Gather every line below that contains the word "height", treating uppercase and lowercase as different.

====== Listed records ======

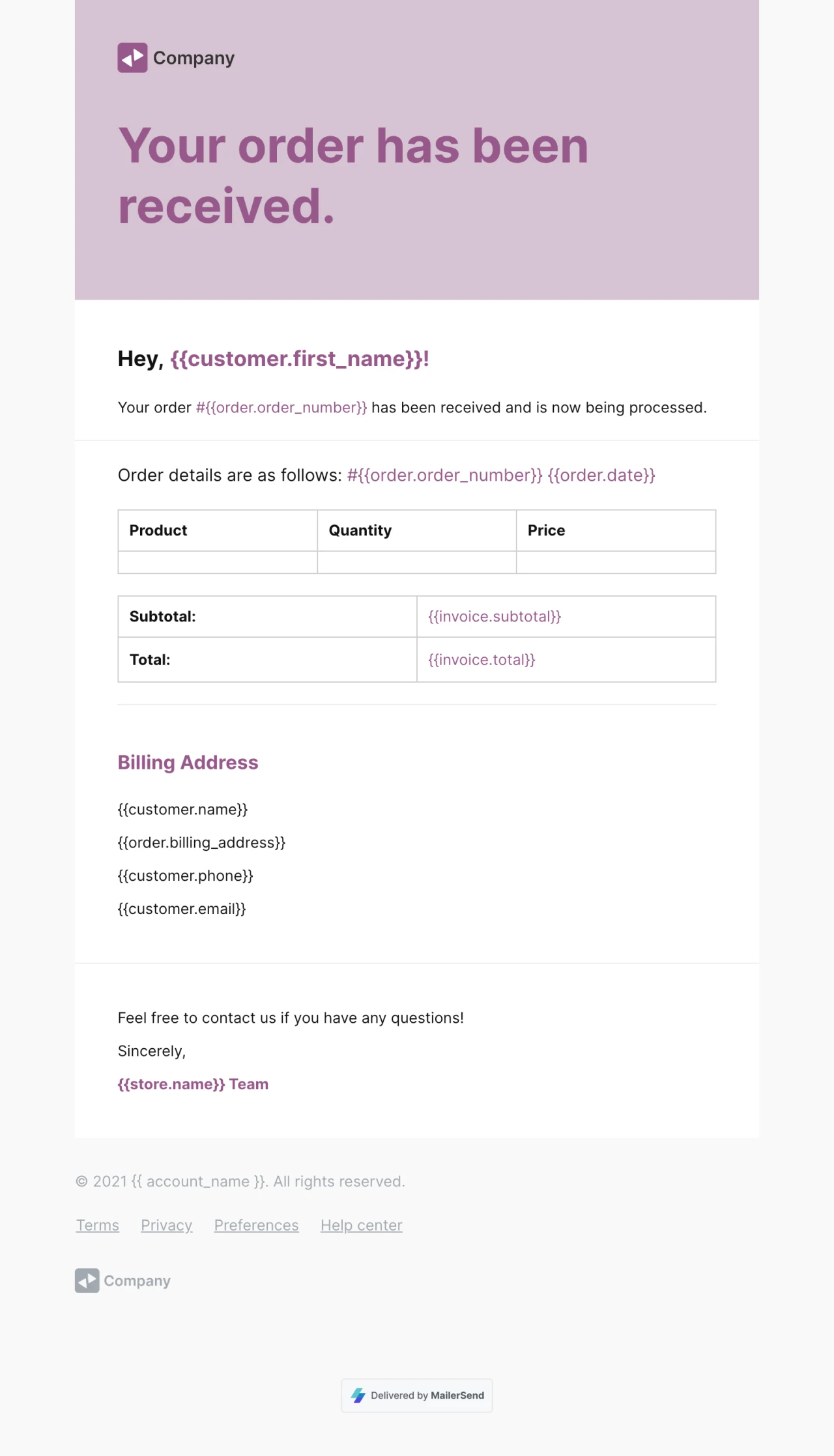
Task: Click the store.name Team signature
Action: tap(193, 1084)
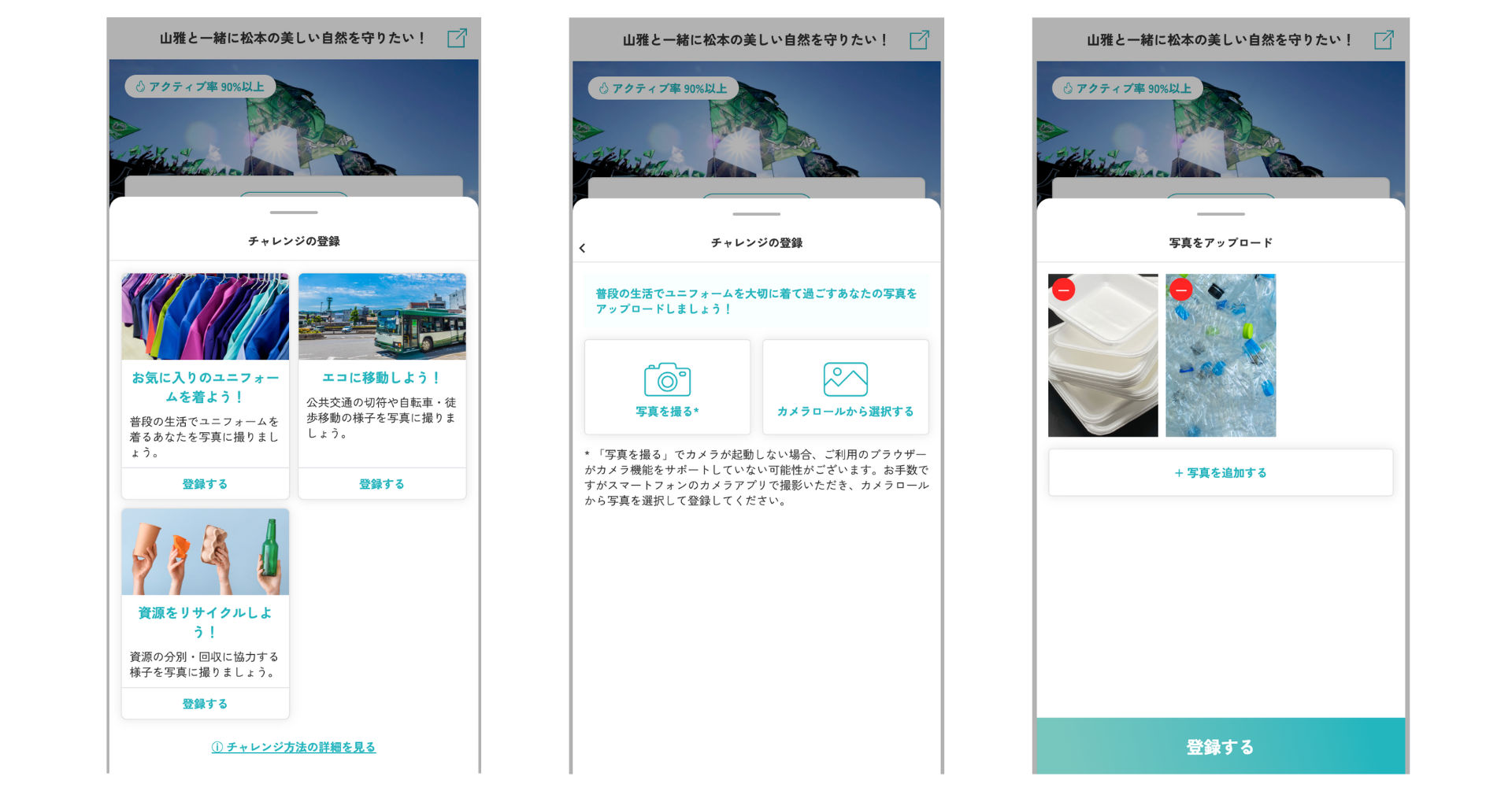1512x791 pixels.
Task: Open the external share icon on the first screen
Action: 458,36
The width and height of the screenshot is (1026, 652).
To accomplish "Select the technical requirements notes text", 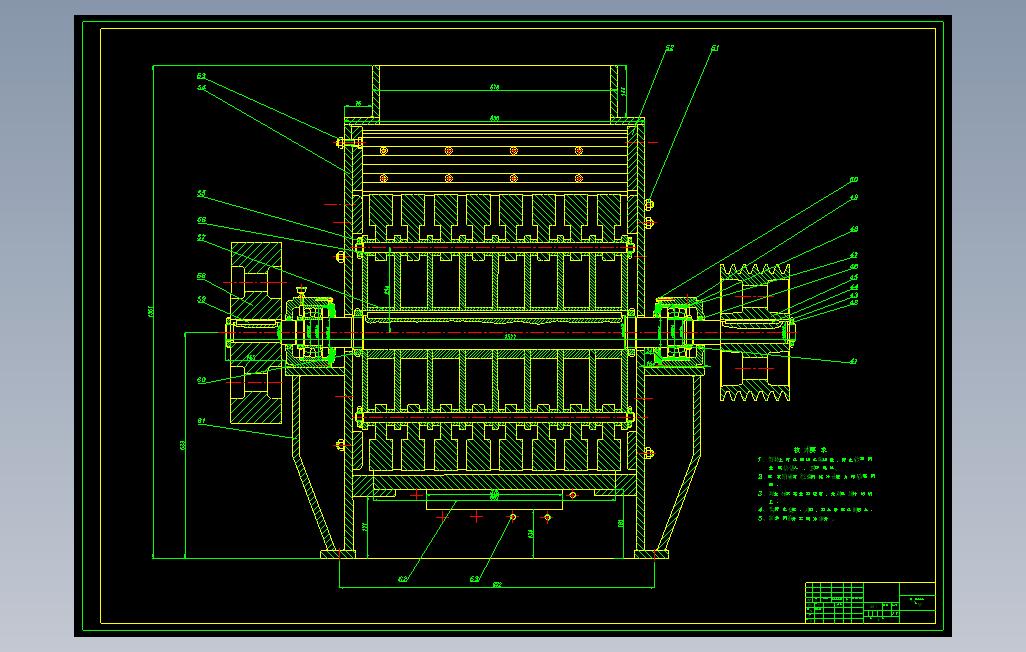I will (x=816, y=488).
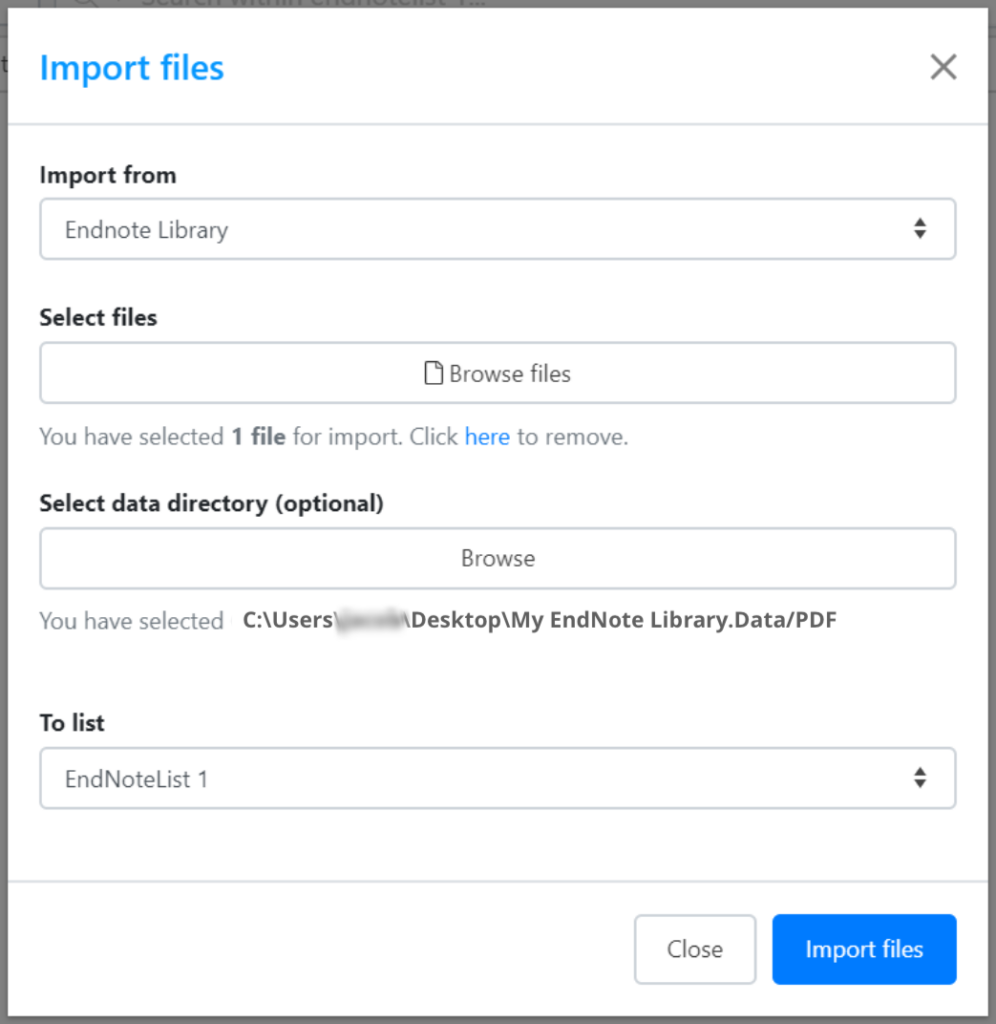Change the Import from source selection
This screenshot has width=996, height=1024.
coord(498,228)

======

- [The solution]:
The width and height of the screenshot is (1026, 652).
This screenshot has width=996, height=1024.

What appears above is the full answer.